▶ [Exercise]:
Could you return the listing below exactly, with every line intact?

▶ [Data shown]:
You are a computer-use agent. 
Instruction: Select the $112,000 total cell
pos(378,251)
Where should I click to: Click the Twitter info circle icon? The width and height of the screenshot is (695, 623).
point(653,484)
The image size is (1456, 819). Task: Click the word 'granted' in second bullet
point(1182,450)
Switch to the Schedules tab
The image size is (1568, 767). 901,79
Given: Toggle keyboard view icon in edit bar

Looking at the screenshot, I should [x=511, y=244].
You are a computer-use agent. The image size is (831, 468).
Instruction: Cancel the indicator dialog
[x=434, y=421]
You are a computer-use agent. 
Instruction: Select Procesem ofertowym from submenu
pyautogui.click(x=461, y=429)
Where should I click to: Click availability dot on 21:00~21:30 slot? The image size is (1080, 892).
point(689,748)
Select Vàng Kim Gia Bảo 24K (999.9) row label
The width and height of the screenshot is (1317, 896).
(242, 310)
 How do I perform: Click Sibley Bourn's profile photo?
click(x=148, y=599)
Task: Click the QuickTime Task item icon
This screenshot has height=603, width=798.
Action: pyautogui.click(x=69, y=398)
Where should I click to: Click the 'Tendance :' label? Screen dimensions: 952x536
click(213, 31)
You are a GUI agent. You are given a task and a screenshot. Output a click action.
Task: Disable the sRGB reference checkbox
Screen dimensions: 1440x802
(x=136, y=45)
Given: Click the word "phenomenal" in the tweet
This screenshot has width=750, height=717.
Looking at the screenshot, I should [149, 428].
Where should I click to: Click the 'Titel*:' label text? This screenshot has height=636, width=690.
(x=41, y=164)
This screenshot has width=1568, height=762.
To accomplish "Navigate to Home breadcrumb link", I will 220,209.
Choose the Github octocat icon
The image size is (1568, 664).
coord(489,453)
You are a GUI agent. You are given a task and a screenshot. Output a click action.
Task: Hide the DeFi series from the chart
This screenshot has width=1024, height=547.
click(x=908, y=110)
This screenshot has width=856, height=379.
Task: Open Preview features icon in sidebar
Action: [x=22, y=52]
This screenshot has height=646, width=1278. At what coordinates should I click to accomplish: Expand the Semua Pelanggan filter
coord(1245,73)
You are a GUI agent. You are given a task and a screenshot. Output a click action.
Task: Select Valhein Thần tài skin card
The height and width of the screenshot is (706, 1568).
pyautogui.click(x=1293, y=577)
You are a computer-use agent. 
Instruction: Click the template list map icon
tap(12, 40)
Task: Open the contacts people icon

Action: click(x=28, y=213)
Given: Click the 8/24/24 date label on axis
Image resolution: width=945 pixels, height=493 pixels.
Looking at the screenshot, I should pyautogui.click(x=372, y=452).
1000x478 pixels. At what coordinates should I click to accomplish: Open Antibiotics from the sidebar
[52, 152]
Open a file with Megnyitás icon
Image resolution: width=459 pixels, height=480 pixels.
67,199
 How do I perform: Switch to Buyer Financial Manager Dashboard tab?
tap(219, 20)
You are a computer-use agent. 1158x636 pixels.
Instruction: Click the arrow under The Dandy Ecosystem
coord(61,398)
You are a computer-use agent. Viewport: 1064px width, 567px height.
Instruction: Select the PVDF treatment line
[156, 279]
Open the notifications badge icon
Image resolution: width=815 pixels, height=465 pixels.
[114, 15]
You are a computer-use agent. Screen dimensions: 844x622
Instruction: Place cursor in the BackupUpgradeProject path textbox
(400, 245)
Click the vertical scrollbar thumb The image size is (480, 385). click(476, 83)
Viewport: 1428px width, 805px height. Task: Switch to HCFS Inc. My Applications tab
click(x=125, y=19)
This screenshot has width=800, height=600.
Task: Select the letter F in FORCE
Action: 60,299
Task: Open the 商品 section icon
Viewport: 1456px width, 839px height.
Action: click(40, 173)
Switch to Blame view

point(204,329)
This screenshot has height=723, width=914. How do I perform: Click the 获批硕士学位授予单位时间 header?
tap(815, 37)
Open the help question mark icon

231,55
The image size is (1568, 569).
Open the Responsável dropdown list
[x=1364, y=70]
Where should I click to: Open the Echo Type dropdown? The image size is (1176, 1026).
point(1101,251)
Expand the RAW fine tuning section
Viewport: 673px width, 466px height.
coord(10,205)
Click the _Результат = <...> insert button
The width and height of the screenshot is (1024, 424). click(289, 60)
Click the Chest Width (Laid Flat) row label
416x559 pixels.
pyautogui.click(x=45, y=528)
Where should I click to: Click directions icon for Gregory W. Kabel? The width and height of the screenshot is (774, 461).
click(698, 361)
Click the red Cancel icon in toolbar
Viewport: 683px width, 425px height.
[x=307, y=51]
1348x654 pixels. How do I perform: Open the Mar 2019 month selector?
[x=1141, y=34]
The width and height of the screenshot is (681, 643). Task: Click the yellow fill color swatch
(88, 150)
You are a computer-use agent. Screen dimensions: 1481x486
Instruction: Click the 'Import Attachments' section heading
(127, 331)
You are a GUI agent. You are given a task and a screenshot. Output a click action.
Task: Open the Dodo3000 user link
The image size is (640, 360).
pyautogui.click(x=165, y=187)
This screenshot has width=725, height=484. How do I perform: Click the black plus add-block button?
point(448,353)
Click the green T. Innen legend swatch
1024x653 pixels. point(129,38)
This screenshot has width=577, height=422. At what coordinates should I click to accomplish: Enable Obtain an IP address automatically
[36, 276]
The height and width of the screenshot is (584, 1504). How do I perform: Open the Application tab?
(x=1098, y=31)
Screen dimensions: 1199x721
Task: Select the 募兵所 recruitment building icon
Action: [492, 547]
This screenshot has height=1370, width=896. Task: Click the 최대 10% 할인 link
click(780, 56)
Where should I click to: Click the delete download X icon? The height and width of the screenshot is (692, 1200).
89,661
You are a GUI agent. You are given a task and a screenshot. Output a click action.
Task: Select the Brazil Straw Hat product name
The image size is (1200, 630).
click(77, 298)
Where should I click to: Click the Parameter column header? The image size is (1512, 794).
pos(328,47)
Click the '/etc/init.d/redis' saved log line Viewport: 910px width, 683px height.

▶ [Output for this task]:
You are a computer-use agent. 
Instruction: Select the $112,000 total cell
pos(378,251)
Where should I click to: Click the Twitter info circle icon? The width and height of the screenshot is (695, 623).
point(653,484)
The image size is (1456, 819). Task: Click the word 'granted' in second bullet
point(1182,450)
Switch to the Schedules tab
The image size is (1568, 767). 901,79
Given: Toggle keyboard view icon in edit bar

Looking at the screenshot, I should [x=511, y=244].
You are a computer-use agent. The image size is (831, 468).
Instruction: Cancel the indicator dialog
[x=434, y=421]
You are a computer-use agent. 
Instruction: Select Procesem ofertowym from submenu
pyautogui.click(x=461, y=429)
Where should I click to: Click availability dot on 21:00~21:30 slot? The image size is (1080, 892).
point(689,748)
Select Vàng Kim Gia Bảo 24K (999.9) row label
The width and height of the screenshot is (1317, 896).
(242, 310)
 How do I perform: Click Sibley Bourn's profile photo?
click(x=148, y=599)
Task: Click the QuickTime Task item icon
This screenshot has height=603, width=798.
Action: pyautogui.click(x=69, y=398)
Where should I click to: Click the 'Tendance :' label? Screen dimensions: 952x536
click(213, 31)
You are a GUI agent. You are given a task and a screenshot. Output a click action.
Task: Disable the sRGB reference checkbox
Screen dimensions: 1440x802
(x=136, y=45)
Given: Click the word "phenomenal" in the tweet
This screenshot has width=750, height=717.
Looking at the screenshot, I should [149, 428].
Where should I click to: Click the 'Titel*:' label text? This screenshot has height=636, width=690.
(x=41, y=164)
This screenshot has width=1568, height=762.
To accomplish "Navigate to Home breadcrumb link", I will 220,209.
Choose the Github octocat icon
The image size is (1568, 664).
coord(489,453)
You are a GUI agent. You are given a task and a screenshot. Output a click action.
Task: Hide the DeFi series from the chart
This screenshot has width=1024, height=547.
click(x=908, y=110)
This screenshot has width=856, height=379.
Task: Open Preview features icon in sidebar
Action: [x=22, y=52]
This screenshot has height=646, width=1278. At what coordinates should I click to accomplish: Expand the Semua Pelanggan filter
coord(1245,73)
You are a GUI agent. You are given a task and a screenshot. Output a click action.
Task: Select Valhein Thần tài skin card
The height and width of the screenshot is (706, 1568).
pyautogui.click(x=1293, y=577)
You are a computer-use agent. 
Instruction: Click the template list map icon
tap(12, 40)
Task: Open the contacts people icon

Action: click(x=28, y=213)
Given: Click the 8/24/24 date label on axis
Image resolution: width=945 pixels, height=493 pixels.
Looking at the screenshot, I should pyautogui.click(x=372, y=452).
1000x478 pixels. At what coordinates should I click to accomplish: Open Antibiotics from the sidebar
[52, 152]
Open a file with Megnyitás icon
Image resolution: width=459 pixels, height=480 pixels.
67,199
 How do I perform: Switch to Buyer Financial Manager Dashboard tab?
tap(219, 20)
You are a computer-use agent. 1158x636 pixels.
Instruction: Click the arrow under The Dandy Ecosystem
coord(61,398)
You are a computer-use agent. Viewport: 1064px width, 567px height.
Instruction: Select the PVDF treatment line
[156, 279]
Open the notifications badge icon
Image resolution: width=815 pixels, height=465 pixels.
[114, 15]
You are a computer-use agent. Screen dimensions: 844x622
Instruction: Place cursor in the BackupUpgradeProject path textbox
(400, 245)
Click the vertical scrollbar thumb The image size is (480, 385). click(476, 83)
Viewport: 1428px width, 805px height. Task: Switch to HCFS Inc. My Applications tab
click(x=125, y=19)
This screenshot has width=800, height=600.
Task: Select the letter F in FORCE
Action: 60,299
Task: Open the 商品 section icon
Viewport: 1456px width, 839px height.
Action: click(40, 173)
Switch to Blame view

point(204,329)
This screenshot has height=723, width=914. How do I perform: Click the 获批硕士学位授予单位时间 header?
tap(815, 37)
Open the help question mark icon

231,55
The image size is (1568, 569).
Open the Responsável dropdown list
[x=1364, y=70]
Where should I click to: Open the Echo Type dropdown? The image size is (1176, 1026).
point(1101,251)
Expand the RAW fine tuning section
Viewport: 673px width, 466px height.
coord(10,205)
Click the _Результат = <...> insert button
The width and height of the screenshot is (1024, 424). click(289, 60)
Click the Chest Width (Laid Flat) row label
416x559 pixels.
pyautogui.click(x=45, y=528)
Where should I click to: Click directions icon for Gregory W. Kabel? The width and height of the screenshot is (774, 461).
click(698, 361)
Click the red Cancel icon in toolbar
Viewport: 683px width, 425px height.
[x=307, y=51]
1348x654 pixels. How do I perform: Open the Mar 2019 month selector?
[x=1141, y=34]
The width and height of the screenshot is (681, 643). Task: Click the yellow fill color swatch
(88, 150)
You are a computer-use agent. Screen dimensions: 1481x486
Instruction: Click the 'Import Attachments' section heading
(127, 331)
You are a GUI agent. You are given a task and a screenshot. Output a click action.
Task: Open the Dodo3000 user link
The image size is (640, 360).
pyautogui.click(x=165, y=187)
This screenshot has width=725, height=484. How do I perform: Click the black plus add-block button?
point(448,353)
Click the green T. Innen legend swatch
1024x653 pixels. point(129,38)
This screenshot has width=577, height=422. At what coordinates should I click to accomplish: Enable Obtain an IP address automatically
[36, 276]
The height and width of the screenshot is (584, 1504). How do I perform: Open the Application tab?
(x=1098, y=31)
Screen dimensions: 1199x721
Task: Select the 募兵所 recruitment building icon
Action: [492, 547]
This screenshot has height=1370, width=896. Task: Click the 최대 10% 할인 link
click(780, 56)
Where should I click to: Click the delete download X icon? The height and width of the screenshot is (692, 1200).
89,661
You are a GUI agent. You are given a task and a screenshot. Output a click action.
Task: Select the Brazil Straw Hat product name
The image size is (1200, 630).
click(77, 298)
Where should I click to: Click the Parameter column header? The image size is (1512, 794).
pos(328,47)
Click the '/etc/init.d/redis' saved log line Viewport: 910px width, 683px height.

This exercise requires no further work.